Coder Social home page Coder Social logo

route_version's Introduction

CAML Representation Learning

Installation

Create a conda environment

conda create -n pytorch-env python=3.7.7
conda activate pytorch-env

cd <path_to>task_strategy_learning
pip install -e .

Training: Learning Task Strategies

  1. Run the script datasets.py to compute and save a set of threshold values for the feature functions given the distribution of data in the training dataset.
python datasets.py \
--root_dir <root_dataset_directory>  \
--dataset_folders <session_names>

root_dir is the base directory for the dataset. dataset_folders is a space separated list of top level folder names for the dataset. Each folder should include two subfolders with the names processed_data and log_files.
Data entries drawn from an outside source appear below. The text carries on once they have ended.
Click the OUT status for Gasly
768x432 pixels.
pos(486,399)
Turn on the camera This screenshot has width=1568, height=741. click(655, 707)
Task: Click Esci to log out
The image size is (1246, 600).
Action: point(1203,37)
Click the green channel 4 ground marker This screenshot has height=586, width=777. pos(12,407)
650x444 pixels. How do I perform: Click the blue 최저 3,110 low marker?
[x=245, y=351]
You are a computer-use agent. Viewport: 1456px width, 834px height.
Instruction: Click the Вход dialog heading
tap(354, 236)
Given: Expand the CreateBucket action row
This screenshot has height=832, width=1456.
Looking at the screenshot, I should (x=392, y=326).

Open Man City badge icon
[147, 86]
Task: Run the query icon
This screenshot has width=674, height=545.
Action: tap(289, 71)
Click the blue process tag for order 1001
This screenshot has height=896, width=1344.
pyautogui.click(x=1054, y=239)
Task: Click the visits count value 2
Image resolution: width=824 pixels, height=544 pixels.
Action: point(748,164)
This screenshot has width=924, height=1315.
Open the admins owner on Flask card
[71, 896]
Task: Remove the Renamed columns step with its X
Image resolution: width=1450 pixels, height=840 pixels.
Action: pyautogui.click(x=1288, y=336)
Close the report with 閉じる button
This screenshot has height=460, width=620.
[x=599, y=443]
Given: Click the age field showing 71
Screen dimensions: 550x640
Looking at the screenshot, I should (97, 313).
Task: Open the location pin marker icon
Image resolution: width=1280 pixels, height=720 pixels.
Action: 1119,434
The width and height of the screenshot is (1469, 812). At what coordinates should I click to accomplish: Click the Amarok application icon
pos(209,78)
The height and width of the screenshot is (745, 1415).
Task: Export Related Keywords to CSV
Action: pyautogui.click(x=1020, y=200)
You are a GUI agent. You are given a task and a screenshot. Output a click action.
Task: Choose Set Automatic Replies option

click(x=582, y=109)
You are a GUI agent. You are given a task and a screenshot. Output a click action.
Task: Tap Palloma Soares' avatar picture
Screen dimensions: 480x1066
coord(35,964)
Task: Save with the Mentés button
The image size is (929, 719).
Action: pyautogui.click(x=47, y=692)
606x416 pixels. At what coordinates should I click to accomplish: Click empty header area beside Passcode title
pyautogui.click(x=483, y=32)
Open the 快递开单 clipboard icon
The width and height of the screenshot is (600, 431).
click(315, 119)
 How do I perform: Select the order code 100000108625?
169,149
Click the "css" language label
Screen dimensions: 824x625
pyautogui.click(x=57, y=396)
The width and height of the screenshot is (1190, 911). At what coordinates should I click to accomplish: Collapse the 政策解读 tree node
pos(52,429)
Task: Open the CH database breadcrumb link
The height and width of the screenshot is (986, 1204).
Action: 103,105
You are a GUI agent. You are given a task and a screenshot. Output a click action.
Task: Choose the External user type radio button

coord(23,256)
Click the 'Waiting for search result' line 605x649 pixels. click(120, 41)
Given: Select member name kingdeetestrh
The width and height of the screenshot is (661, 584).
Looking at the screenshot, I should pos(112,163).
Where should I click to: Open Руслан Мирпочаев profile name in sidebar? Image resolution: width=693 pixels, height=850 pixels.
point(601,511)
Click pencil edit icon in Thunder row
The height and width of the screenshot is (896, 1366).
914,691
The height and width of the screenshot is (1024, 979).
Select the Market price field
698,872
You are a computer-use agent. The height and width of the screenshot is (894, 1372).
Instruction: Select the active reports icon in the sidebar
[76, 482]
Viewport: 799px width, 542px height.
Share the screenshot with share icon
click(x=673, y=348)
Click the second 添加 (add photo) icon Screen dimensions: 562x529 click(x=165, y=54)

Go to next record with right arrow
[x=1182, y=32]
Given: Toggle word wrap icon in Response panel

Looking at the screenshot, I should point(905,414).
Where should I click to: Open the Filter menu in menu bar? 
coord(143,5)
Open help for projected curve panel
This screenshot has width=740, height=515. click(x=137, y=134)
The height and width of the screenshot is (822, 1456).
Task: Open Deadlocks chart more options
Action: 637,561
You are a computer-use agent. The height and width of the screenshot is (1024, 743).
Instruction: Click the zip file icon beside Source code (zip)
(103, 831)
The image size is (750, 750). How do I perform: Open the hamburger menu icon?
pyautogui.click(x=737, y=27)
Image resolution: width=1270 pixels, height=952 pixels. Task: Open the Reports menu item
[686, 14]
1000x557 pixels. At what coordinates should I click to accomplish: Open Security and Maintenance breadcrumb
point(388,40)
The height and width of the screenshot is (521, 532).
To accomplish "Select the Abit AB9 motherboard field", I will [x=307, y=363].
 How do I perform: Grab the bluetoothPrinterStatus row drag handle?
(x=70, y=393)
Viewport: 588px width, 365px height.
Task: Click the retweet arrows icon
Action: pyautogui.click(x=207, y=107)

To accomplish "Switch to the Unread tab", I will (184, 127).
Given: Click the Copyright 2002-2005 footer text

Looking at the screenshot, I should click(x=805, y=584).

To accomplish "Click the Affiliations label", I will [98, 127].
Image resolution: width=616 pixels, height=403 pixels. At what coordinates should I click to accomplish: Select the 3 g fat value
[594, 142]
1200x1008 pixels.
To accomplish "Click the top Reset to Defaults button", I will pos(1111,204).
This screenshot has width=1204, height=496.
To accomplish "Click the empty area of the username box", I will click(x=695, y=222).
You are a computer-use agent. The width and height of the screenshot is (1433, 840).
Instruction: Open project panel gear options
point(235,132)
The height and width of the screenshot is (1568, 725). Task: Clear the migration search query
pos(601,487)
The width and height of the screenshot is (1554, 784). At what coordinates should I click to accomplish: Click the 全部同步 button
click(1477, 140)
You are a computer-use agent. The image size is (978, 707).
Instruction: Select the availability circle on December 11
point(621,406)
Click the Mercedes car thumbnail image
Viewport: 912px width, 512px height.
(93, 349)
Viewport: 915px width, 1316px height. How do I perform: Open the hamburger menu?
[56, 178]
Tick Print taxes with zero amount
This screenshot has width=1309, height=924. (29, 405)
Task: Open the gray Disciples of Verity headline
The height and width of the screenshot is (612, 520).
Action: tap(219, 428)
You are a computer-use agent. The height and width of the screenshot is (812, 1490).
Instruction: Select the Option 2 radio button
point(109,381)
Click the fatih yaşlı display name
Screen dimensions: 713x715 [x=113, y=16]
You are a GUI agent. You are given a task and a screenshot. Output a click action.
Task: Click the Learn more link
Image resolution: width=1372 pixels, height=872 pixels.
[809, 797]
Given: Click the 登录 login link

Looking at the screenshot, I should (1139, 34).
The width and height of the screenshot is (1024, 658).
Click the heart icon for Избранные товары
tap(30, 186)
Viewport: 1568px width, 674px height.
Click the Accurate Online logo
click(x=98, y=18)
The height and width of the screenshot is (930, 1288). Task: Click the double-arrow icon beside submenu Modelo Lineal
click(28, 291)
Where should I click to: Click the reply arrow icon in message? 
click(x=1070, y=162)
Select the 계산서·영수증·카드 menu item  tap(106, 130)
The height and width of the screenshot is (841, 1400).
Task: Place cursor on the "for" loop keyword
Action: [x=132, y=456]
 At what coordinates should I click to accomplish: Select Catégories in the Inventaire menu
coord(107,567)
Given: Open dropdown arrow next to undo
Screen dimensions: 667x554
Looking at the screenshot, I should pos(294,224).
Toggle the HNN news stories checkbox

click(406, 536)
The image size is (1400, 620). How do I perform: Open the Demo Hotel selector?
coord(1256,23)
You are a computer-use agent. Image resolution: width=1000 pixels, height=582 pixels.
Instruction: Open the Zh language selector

The computed feature function thresholds will be saved under tmp_output/feature_function_thresholds.json.

  1. Run the script main_representation.py to learn an embedding function via contrastive learning:
python main_representation.py \
--root_dir <root_dataset_directory> \
--trajectories <session_names> \
--ckpt_dir <checkpoint_directory> \
--embedding_dim <embedding_dimensions> \
--data_format <data_format> \
--feature_functions_name <desired_feature_functions_string_id> \
--feature_function_thresholds_path <path_to_the_feature_function_thresholds_file>
  • data_format should be set to either minigrid or airsim to support the corresponding logged data formats.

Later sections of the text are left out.